§ **PROBLEM STATEMENT**: From the line with "Go to Contoso Real Estate breadcrumb" through the final line below, restate each line word for word and return nothing else.

Records contained in a dataset
·····
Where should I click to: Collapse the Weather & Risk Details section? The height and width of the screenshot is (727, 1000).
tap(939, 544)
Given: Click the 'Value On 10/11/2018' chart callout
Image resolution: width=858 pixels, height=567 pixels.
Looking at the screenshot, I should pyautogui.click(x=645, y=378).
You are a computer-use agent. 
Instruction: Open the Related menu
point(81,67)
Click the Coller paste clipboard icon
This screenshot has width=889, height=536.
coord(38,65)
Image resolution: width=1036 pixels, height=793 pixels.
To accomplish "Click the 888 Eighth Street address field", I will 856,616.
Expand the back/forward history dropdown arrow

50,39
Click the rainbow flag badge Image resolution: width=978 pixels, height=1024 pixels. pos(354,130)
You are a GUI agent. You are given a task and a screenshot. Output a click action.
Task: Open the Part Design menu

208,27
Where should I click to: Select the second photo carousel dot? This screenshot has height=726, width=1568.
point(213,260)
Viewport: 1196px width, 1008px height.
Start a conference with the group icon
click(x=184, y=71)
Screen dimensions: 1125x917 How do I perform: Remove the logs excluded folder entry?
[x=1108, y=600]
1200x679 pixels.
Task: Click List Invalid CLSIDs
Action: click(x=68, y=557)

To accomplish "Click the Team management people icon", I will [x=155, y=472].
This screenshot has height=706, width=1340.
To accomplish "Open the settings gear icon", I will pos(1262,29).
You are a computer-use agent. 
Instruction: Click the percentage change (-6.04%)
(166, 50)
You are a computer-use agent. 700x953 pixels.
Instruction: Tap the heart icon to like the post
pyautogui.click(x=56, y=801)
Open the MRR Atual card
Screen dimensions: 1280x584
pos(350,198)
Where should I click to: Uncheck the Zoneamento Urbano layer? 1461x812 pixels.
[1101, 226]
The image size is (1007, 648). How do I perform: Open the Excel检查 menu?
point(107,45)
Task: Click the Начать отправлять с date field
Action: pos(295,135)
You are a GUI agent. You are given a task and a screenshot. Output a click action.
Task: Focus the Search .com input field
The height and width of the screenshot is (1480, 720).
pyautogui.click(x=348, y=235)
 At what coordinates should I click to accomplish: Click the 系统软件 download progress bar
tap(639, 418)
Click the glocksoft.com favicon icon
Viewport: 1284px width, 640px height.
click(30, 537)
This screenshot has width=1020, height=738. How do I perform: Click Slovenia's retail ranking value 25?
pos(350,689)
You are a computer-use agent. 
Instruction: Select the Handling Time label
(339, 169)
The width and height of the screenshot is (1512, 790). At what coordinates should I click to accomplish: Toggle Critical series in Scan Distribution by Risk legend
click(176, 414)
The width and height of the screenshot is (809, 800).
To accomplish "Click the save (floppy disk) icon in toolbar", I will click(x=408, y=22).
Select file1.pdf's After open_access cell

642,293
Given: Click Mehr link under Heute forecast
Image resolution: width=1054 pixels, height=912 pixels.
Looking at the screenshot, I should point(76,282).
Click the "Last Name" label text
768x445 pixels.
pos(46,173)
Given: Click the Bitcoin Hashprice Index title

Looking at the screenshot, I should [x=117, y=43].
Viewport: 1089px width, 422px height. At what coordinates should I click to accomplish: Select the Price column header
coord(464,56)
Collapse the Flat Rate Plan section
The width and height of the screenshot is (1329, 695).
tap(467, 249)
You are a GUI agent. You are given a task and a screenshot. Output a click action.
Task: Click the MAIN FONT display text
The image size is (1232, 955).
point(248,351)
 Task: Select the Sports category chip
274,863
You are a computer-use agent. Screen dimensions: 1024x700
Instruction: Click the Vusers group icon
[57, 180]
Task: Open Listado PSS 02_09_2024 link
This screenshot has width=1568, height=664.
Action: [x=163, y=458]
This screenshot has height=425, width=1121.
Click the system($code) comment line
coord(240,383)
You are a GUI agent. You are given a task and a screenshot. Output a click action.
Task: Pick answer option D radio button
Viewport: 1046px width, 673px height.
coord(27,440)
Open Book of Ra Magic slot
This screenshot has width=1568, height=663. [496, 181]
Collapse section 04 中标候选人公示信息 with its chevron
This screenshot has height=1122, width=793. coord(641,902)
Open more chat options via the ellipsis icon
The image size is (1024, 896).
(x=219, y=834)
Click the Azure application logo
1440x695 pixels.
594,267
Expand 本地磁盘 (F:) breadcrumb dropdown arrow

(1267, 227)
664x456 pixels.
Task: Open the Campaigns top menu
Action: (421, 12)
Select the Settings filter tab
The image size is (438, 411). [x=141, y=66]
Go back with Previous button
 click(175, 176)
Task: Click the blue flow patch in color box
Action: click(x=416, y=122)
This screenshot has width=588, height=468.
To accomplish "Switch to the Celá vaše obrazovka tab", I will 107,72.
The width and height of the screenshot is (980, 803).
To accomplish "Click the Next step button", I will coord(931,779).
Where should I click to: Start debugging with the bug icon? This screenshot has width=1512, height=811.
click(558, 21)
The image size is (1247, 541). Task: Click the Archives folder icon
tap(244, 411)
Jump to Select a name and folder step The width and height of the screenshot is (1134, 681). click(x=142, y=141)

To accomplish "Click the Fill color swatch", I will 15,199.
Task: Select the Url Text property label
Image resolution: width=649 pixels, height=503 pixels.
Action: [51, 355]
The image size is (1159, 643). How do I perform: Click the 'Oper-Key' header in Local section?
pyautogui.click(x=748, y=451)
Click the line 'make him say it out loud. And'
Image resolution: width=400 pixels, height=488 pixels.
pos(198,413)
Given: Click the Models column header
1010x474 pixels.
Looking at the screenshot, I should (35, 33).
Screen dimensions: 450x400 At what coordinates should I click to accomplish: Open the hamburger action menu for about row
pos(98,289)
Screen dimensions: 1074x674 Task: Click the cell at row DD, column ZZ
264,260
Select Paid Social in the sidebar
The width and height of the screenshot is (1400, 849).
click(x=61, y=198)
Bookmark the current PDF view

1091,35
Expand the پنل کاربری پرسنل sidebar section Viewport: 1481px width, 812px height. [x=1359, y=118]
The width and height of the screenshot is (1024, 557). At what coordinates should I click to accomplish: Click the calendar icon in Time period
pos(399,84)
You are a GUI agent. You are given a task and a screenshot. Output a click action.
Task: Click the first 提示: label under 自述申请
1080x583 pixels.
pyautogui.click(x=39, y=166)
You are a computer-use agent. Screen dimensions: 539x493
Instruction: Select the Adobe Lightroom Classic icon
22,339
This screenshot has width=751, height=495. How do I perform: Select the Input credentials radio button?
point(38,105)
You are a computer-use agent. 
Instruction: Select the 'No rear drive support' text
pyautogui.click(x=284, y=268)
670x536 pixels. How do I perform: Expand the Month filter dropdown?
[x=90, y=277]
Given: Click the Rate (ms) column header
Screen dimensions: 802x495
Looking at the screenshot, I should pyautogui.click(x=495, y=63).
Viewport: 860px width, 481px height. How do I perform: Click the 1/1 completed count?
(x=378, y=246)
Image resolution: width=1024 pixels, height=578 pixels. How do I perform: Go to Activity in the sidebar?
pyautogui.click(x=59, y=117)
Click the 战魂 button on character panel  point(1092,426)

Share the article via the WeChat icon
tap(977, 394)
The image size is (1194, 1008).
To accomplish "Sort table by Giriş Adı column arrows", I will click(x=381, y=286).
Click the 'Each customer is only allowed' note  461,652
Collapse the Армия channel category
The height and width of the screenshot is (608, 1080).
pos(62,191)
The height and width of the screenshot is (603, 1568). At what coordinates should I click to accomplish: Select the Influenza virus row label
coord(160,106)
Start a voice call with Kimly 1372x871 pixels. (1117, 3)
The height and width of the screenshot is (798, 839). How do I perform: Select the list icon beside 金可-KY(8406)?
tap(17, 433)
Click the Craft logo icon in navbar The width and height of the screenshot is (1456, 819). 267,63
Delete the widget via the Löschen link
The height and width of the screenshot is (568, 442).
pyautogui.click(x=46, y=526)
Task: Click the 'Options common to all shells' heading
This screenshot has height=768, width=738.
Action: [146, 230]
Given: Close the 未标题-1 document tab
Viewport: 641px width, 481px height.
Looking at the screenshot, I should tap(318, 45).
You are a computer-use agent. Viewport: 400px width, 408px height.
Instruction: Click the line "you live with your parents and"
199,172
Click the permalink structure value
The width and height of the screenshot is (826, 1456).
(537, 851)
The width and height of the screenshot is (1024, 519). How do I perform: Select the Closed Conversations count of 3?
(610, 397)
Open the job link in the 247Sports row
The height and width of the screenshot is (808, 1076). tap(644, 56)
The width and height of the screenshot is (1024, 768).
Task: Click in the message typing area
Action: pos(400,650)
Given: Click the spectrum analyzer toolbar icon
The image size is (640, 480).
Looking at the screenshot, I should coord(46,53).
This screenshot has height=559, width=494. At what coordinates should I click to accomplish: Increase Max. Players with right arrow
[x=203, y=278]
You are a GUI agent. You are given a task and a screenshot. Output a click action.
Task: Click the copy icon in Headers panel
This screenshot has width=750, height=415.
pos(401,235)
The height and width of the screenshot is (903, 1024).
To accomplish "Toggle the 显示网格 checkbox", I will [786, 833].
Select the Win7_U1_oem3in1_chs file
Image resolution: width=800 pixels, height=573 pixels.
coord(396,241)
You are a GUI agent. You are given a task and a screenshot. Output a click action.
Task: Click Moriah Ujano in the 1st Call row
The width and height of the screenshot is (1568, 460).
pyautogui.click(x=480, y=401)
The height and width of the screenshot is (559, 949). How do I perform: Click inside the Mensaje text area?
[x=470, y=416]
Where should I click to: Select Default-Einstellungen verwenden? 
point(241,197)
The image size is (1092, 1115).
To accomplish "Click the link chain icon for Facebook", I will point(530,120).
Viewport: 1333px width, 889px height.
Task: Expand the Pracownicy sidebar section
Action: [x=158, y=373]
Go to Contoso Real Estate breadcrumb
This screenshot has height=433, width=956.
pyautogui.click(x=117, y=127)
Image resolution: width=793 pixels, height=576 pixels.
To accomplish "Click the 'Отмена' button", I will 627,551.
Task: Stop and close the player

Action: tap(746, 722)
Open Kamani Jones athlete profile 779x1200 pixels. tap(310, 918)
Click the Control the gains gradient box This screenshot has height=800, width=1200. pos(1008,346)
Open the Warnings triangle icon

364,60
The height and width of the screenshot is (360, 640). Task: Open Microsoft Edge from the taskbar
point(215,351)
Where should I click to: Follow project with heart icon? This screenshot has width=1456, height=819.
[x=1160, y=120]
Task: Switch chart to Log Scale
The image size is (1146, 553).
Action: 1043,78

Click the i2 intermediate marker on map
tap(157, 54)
·····
§ **COMPLETED EXERCISE**:
Go to Contoso Real Estate breadcrumb
This screenshot has height=433, width=956.
pyautogui.click(x=117, y=127)
Image resolution: width=793 pixels, height=576 pixels.
To accomplish "Click the 'Отмена' button", I will 627,551.
Task: Stop and close the player

Action: tap(746, 722)
Open Kamani Jones athlete profile 779x1200 pixels. tap(310, 918)
Click the Control the gains gradient box This screenshot has height=800, width=1200. pos(1008,346)
Open the Warnings triangle icon

364,60
The height and width of the screenshot is (360, 640). Task: Open Microsoft Edge from the taskbar
point(215,351)
Where should I click to: Follow project with heart icon? This screenshot has width=1456, height=819.
[x=1160, y=120]
Task: Switch chart to Log Scale
The image size is (1146, 553).
Action: 1043,78

Click the i2 intermediate marker on map
tap(157, 54)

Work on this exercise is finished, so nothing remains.